While the success of the researchers' technique depends on the way the page is designed, most of the top 10,000 websites are vulnerable, including the likes of google.com, facebook.com, gmail.com, cloudflare.com, and amazon.com, among others, the researchers claimed.

"Our measurements and case studies reveal that these vulnerabilities are prevalent across various websites, with sensitive user information, such as passwords, exposed in the HTML source code of even high-traffic sites," they wrote.

Moreover, some 12.5% of extensions possess the necessary permissions to exploit these vulnerabilities, they wrote, identifying 190 extensions that directly access password fields.

Protecting Sensitive Browser Data

It's no secret how great a risk malicious browser extensions pose not just to Google Chrome — which has been fighting an uphill battle for years to remove bad plug-ins from its store — but to all browsers.
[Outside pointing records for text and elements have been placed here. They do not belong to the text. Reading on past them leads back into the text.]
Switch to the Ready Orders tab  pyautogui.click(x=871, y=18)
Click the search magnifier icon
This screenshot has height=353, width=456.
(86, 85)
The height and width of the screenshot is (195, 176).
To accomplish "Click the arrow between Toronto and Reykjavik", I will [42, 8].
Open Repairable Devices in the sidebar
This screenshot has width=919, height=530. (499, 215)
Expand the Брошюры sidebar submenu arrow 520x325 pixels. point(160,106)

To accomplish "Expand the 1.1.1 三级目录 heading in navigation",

Indeed, recent research found that more than half of all browser extensions currently installed are high risk and had the potential to cause extensive damage to organizations using them.

To counter the threats that their paper uncovered, the researchers shared countermeasures that can be implemented in the form of a "bolt-on" solution that would provide an add-on package to a browser, and a "built-in" solution developed directly in the browser itself.

The former is a proposed JavaScript package that website developers can adopt that allows them to protect sensitive input fields. The latter solution would be an alert at the browser level that lets users known when an extension accesses sensitive input fields, "both when the sensitive input field is selected and when its value is read," the researchers wrote.